Setiap
pukul 16.00, antrean nasabah bank sampah biasanya sudah panjang. Mereka
bukannya menanti giliran menyetor uang seperti di bank pada umumnya,
melainkan sampah yang mereka kumpulkan selama dua hari. Meski yang
disetorkan wujudnya tidak sama, pengelolaan bank sampah mirip dengan
bank pada umumnya.
Setiap nasabah datang dengan tiga kantong sampah berbeda. Kantong I
berisi sampah plastik, kantong II sampah kertas, dan kantong III berupa
kaleng dan botol. Ketika menimbang sampah, nasabah akan mendapat bukti
setoran dari petugas teller. Bukti setoran itu menjadi dasar
penghitungan nilai rupiah sampah, yang kemudian dicatat dalam buku
tabungan. Untuk membedakan, warna buku tabungan tiap RT dibuat berbeda.
Setelah sampah terkumpul banyak, petugas bank menghubungi tukang rosok.
Tukang rosok memberi nilai ekonomi tiap kantong sampah milik nasabah.

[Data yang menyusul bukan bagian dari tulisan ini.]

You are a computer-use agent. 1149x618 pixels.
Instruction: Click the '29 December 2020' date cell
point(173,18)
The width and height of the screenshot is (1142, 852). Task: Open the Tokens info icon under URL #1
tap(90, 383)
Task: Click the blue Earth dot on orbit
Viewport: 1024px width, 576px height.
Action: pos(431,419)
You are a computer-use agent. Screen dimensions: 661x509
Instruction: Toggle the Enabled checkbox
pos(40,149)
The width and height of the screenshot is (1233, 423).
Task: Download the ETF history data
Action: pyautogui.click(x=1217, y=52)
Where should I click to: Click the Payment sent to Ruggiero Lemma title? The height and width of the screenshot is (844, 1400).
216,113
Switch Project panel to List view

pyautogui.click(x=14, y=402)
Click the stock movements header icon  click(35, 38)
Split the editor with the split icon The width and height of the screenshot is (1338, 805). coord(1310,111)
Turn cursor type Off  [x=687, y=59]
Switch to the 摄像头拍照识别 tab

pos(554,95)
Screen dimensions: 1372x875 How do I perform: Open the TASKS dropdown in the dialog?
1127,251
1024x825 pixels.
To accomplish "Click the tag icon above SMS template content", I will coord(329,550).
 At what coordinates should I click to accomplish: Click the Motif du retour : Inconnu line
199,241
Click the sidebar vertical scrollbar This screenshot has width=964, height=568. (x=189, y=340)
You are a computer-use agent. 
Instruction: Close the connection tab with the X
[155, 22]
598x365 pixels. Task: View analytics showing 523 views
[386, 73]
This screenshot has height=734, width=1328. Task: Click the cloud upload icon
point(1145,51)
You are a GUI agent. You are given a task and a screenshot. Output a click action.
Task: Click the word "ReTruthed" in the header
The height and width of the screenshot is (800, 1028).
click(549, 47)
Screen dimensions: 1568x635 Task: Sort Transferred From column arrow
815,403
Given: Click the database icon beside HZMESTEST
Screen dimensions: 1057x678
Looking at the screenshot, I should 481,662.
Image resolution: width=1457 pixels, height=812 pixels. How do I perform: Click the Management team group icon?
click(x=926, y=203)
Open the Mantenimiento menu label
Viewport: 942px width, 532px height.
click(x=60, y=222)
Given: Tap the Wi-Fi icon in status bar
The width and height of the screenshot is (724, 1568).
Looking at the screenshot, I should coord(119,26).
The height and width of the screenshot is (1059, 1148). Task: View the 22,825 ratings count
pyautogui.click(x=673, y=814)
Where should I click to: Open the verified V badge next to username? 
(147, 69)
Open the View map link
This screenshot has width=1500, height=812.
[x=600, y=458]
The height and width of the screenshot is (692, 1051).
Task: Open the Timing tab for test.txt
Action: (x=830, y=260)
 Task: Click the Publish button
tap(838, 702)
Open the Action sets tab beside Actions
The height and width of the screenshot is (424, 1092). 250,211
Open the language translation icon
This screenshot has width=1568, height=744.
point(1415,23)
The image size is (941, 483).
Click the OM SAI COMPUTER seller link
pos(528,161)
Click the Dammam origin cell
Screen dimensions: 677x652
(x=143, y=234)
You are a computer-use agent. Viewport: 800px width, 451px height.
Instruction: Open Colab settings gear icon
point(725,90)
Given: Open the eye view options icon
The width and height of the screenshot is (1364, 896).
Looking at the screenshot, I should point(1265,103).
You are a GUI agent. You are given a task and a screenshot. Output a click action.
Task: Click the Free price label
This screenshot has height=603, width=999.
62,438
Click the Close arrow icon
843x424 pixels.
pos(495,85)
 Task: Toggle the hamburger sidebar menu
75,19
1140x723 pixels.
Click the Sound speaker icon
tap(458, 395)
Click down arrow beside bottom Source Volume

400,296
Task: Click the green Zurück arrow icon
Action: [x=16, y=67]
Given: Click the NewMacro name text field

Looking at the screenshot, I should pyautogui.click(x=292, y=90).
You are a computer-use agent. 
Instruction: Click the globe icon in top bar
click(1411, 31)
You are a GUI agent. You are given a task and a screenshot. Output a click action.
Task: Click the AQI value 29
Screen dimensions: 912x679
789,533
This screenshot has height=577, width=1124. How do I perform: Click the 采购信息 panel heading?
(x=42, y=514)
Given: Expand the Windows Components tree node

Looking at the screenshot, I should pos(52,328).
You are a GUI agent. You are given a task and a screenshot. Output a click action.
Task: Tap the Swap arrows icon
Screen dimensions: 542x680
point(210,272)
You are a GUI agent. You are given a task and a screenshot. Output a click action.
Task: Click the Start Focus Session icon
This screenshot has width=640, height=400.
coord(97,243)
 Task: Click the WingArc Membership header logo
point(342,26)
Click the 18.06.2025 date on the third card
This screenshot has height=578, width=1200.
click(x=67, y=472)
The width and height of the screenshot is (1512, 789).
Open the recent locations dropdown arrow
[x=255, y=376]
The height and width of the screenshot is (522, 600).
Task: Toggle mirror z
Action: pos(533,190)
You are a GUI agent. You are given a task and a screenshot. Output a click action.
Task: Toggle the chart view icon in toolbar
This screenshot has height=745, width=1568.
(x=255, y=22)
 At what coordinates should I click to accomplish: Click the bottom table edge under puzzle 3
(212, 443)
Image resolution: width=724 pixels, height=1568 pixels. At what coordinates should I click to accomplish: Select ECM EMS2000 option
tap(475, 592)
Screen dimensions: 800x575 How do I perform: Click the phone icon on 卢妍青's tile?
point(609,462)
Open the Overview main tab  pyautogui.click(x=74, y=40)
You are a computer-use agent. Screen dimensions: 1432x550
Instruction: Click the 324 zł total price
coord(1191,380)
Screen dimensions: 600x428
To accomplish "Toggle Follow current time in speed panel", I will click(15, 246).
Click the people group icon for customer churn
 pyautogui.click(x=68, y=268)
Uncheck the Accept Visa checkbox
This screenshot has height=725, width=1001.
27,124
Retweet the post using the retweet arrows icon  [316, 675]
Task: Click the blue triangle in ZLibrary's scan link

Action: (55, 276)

Catatan nilai rupiah itu lalu dicocokkan dengan bukti setoran dan
kemudian dibukukan.
Harga sampah bervariasi bergantung pada
klasifikasinya. Kertas karton dihargai Rp 2.000 per kg, kertas arsip Rp
1.500 per kg. Sedangkan plastik, botol, dan kaleng harganya menyesuaikan
ukuran.
Tiap nasabah memiliki karung ukuran besar, yang
tersimpan di bank untuk menyimpan seluruh sampah yang mereka tabung.
Tiap karung diberi nama dan nomor rekening tiap nasabah. Tujuannya agar
setiap tukang rongsok datang, petugas bank tidak kebingungan memilah
tabungan sampah tiap nasabah. Karung- karung sampah itu tersimpan rapi
di gudang bank.
Gemah Ripah
Bank Sampah Gemah Ripah, didirikan masyarakat Dusun Bandegan, Bantul,
DI Yogyakarta, tiga bulan lalu. Kini jumlah nasabahnya 41 orang dari 12
RT di dusun tersebut. Pada tahap awal mereka masih membatasi diri untuk
warga satu dusun, tetapi bila sudah memungkinkan nasabah tidak akan
dibatasi asalnya.
Tidak semua sampah disetor ke tukang rosok.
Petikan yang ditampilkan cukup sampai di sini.